● **Required action**
All of the records below are to be printed exactly; the pictures are to be left out.
Segment Start: Supplied material
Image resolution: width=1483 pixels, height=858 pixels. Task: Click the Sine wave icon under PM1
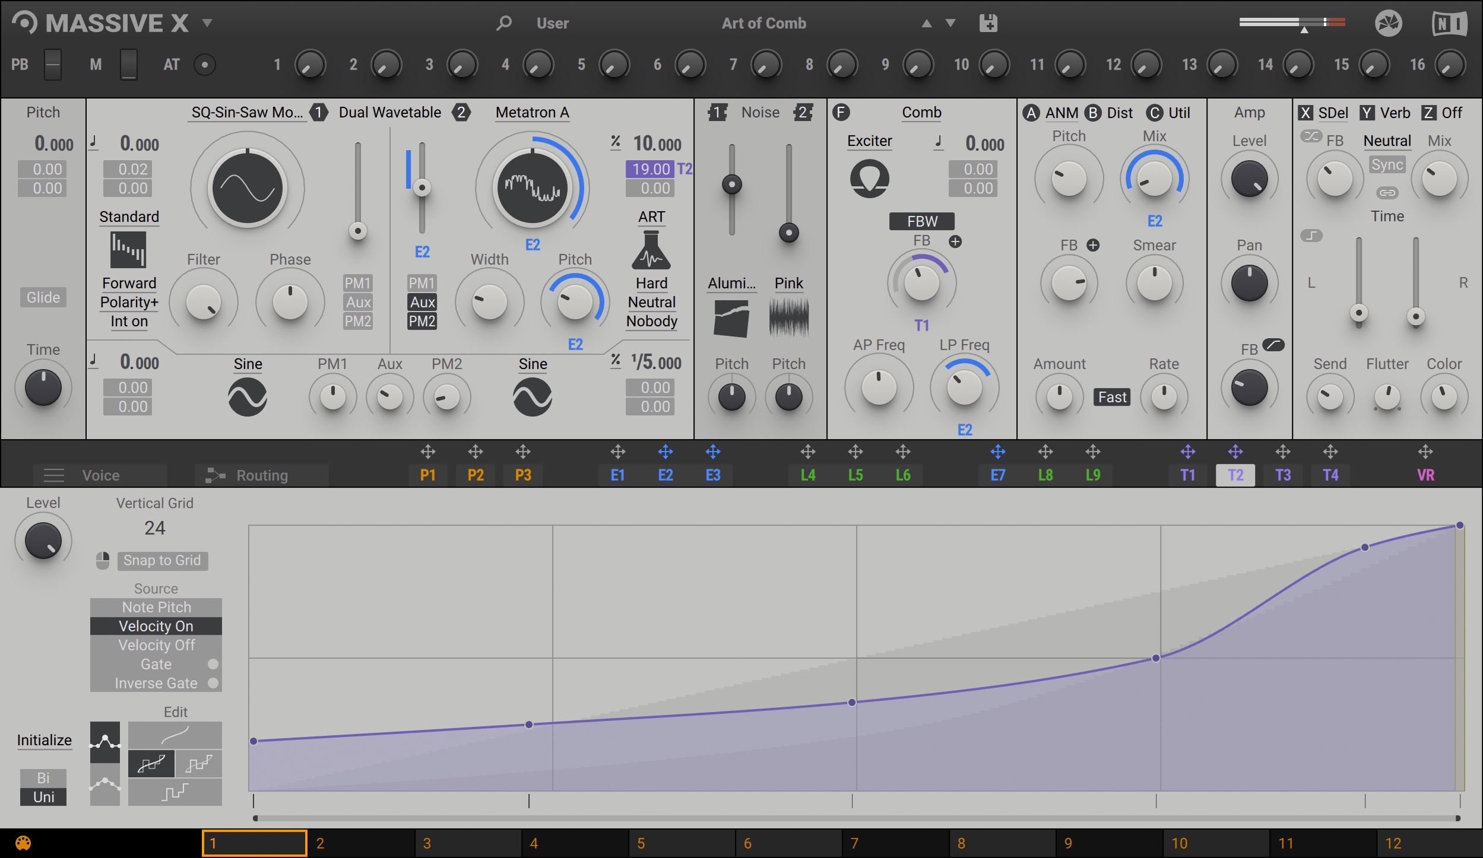pos(248,397)
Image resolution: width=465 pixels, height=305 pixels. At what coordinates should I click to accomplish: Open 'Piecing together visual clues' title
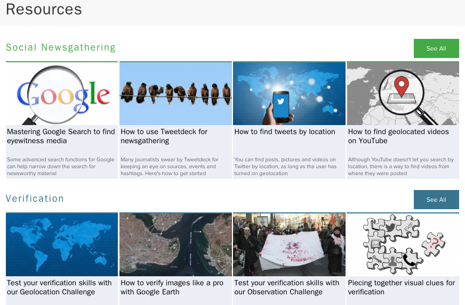pyautogui.click(x=401, y=287)
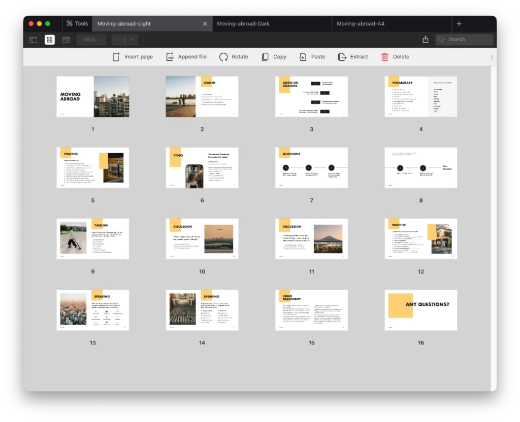Select the page 16 Any Questions thumbnail
Screen dimensions: 520x422
click(421, 310)

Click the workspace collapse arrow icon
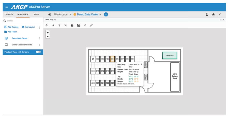pyautogui.click(x=50, y=14)
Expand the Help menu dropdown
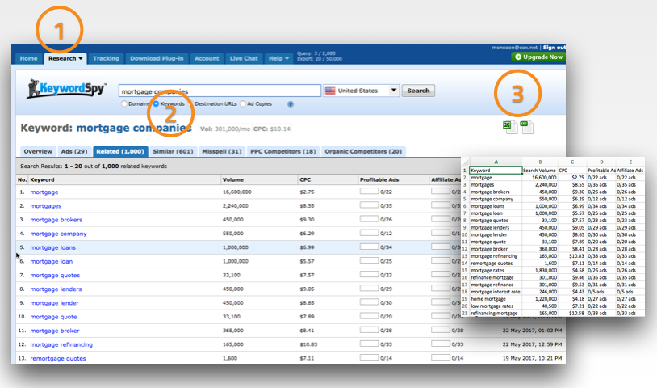This screenshot has width=657, height=388. [x=278, y=58]
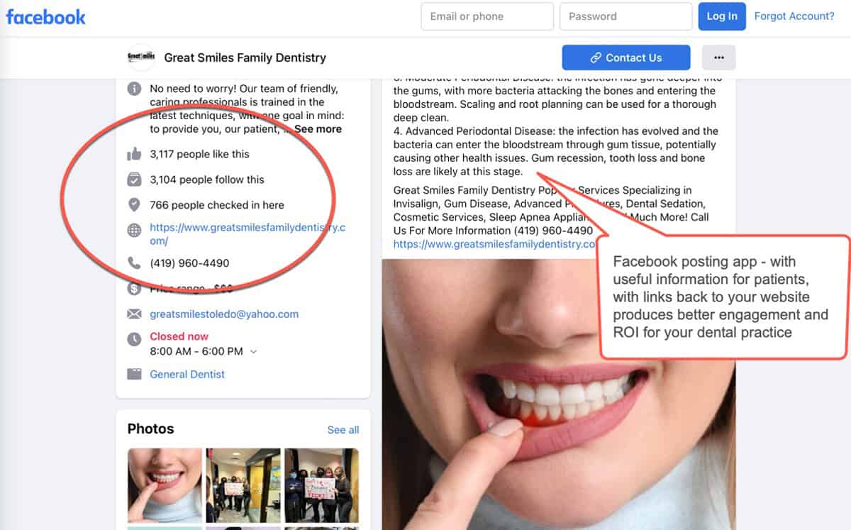Focus the Email or phone field
851x530 pixels.
(x=487, y=16)
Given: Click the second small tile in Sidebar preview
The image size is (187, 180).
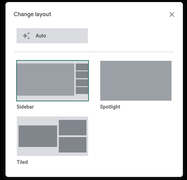Looking at the screenshot, I should tap(82, 75).
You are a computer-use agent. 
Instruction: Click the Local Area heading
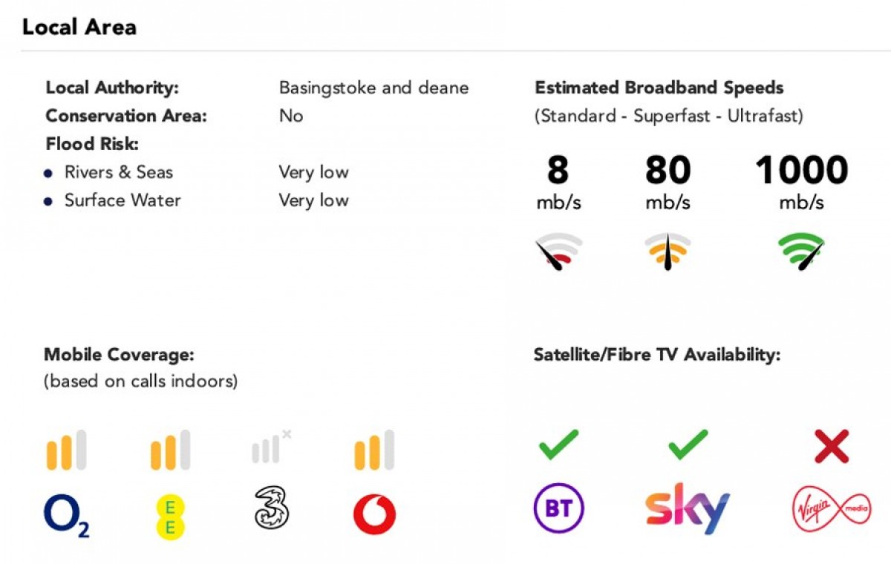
Segment End: Supplied material
● **Written answer**
Image resolution: width=1483 pixels, height=858 pixels. Task: Click the Sine wave icon under PM1
pos(248,397)
Image resolution: width=465 pixels, height=305 pixels. At what coordinates should I click to accomplish: Open 'Piecing together visual clues' title
pyautogui.click(x=401, y=287)
Select the page 16 Any Questions thumbnail
Screen dimensions: 520x422
click(421, 310)

Click the workspace collapse arrow icon
pyautogui.click(x=50, y=14)
Expand the Help menu dropdown
This screenshot has width=657, height=388. [x=278, y=58]
Focus the Email or phone field
851x530 pixels.
(x=487, y=16)
Given: Click the second small tile in Sidebar preview
The image size is (187, 180).
Looking at the screenshot, I should tap(82, 75).
You are a computer-use agent. 
Instruction: Click the Local Area heading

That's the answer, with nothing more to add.